Come espresso dai principi della Dichiarazione di Roma, oltre che dall’esortazione di Mario Draghi verso i paesi del primo mondo, si sottolinea l’impegno italiano nella condivisione delle dosi vaccinali verso i paesi più fragili. Al momento, solo lo 0,3% delle vaccinazioni è stato distribuito nei paesi a basso reddito, a fronte dell’80% del primo mondo. La realtà attuale corrisponde le parole di Draghi: l’Italia ha messo a disposizione 300 milioni di euro per il progetto Covax e mira a trasferire 15 milioni di dosi vaccinali entro fine anno. Il governo italiano, dopo aver sostenuto una circoscritta sospensione temporanea dei brevetti, è inserita nelle trattative atte a migliorare l’esistente ACT-Accelerator. Specificatamente, come colmare, nel meccanismo, il gap economico esistente che vale 18 miliardi di euro. Infine, grazie anche all’attività della società civile, l’Italia è riuscita a indirizzare al G20 le problematiche legate al genere e alla perdita del diritto alla scuola, esacerbate dalla pandemia.

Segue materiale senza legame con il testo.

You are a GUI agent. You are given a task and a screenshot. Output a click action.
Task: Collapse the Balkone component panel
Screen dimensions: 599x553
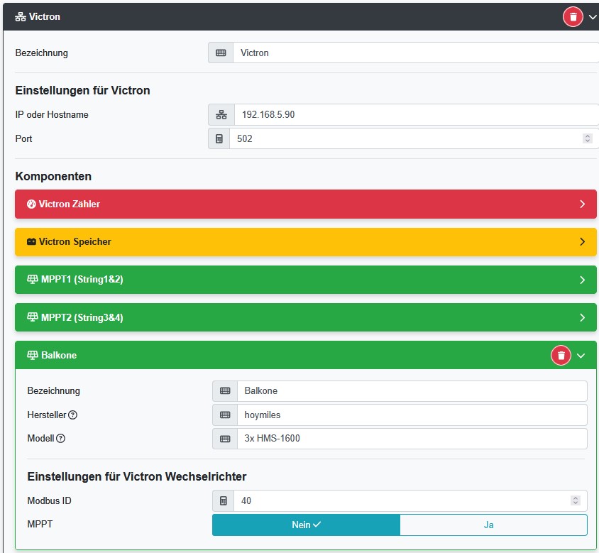pyautogui.click(x=581, y=356)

La ricetta della ripresa deve ripartire dalle categorie più fragili

Sposando l’approccio “One Health”, si riconosce l’importanza della salute a livello ambientale, ecologico e organico. Durante questo periodo, si può parlare di sindemia, afferma Valentina Mangano, Vicedirettrice del Centro Interdisciplinare Scienze per la Pace. Coinvolgere tutti sotto lo stesso obiettivo risulta la parola d’ordine, ma questo deve essere possibile non solo a livello produttivo, ma anche in fase di progettazione. Si pensi al continente africano: solo nazioni come , ad esempio, Egitto e Algeria sono tecnologicamente in grado di produrre i vaccini. L’Africa rappresenta il 25% della domanda vaccinale globale, ma ne produce solo l’1%.

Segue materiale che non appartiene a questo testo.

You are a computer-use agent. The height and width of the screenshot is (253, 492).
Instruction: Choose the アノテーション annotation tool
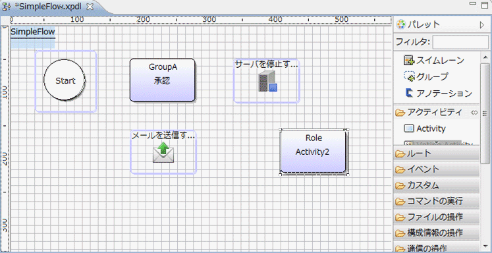[409, 93]
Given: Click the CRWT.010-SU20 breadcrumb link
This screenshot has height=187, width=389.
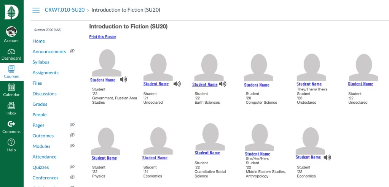Looking at the screenshot, I should click(x=64, y=10).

A fronte di ciò, i paesi del primo mondo e le organizzazioni internazionali devono continuare a supportare il progresso africano, afferma Roberta Rughetti, di Amref Health Africa. Lo sforzo sinergico deve colmare l’esistente gap, definito come apartheid vaccinale, che prevede il 60% delle vaccinazioni effettuate nel continente entro il 2023. Un obiettivo parziale e lontano, mentre negli ultimi giorni in Africa si registra un incremento del 30% dei contagi.

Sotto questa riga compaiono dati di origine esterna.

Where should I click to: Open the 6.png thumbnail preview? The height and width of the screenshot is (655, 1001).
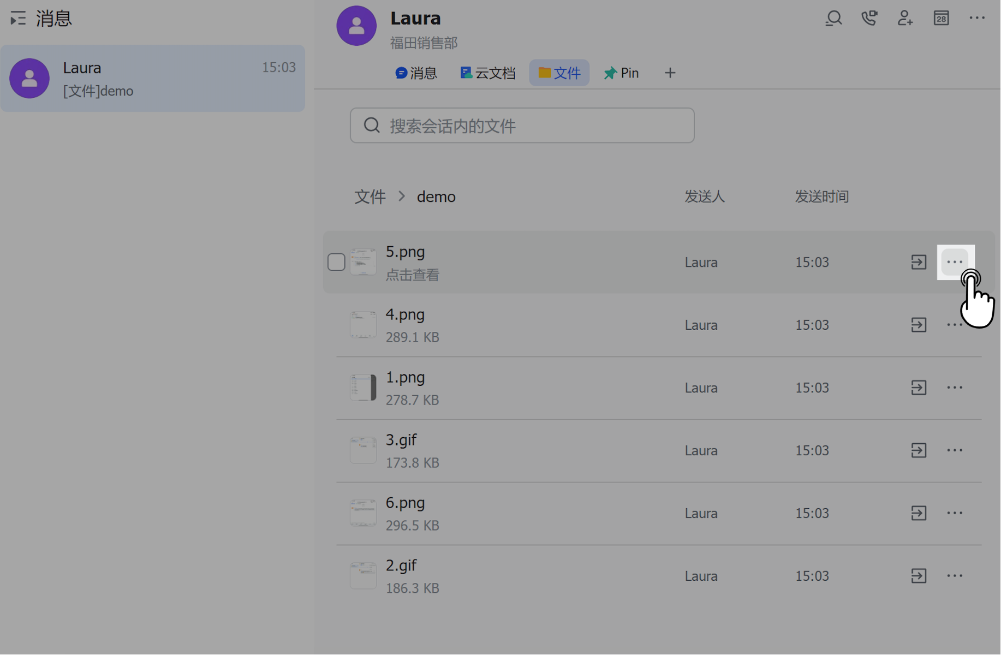coord(363,514)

Le categorie infantile e femminile rischiano di essere le maggiormente colpite a livello socio-economico. In Africa, si è registrato un incremento di 6000 gravidanze indesiderate, che porteranno molte ragazze a non poter più continuare il proprio percorso formativo. Anche le donne italiane sono però state messe in una situazione di pericolo. Come ricorda l’Ambasciatore La Cecilia, per ogni tre mesi di lockdown, in Italia si è visto un incremento di episodi di violenza domestica, combinata al fatto che la categoria femminile in Italia è stata quella più colpita dalla disoccupazione. Anche in Italia, si sta affrontando la perdita del diritto alla scuola. Quando si parla di One Health, si include queste fenomenologie dentro il concetto di salute e vedere come due realtà così diverse siano accomunate dagli stessi problemi, ci fa capire quanto sia importante un piano di azione globale.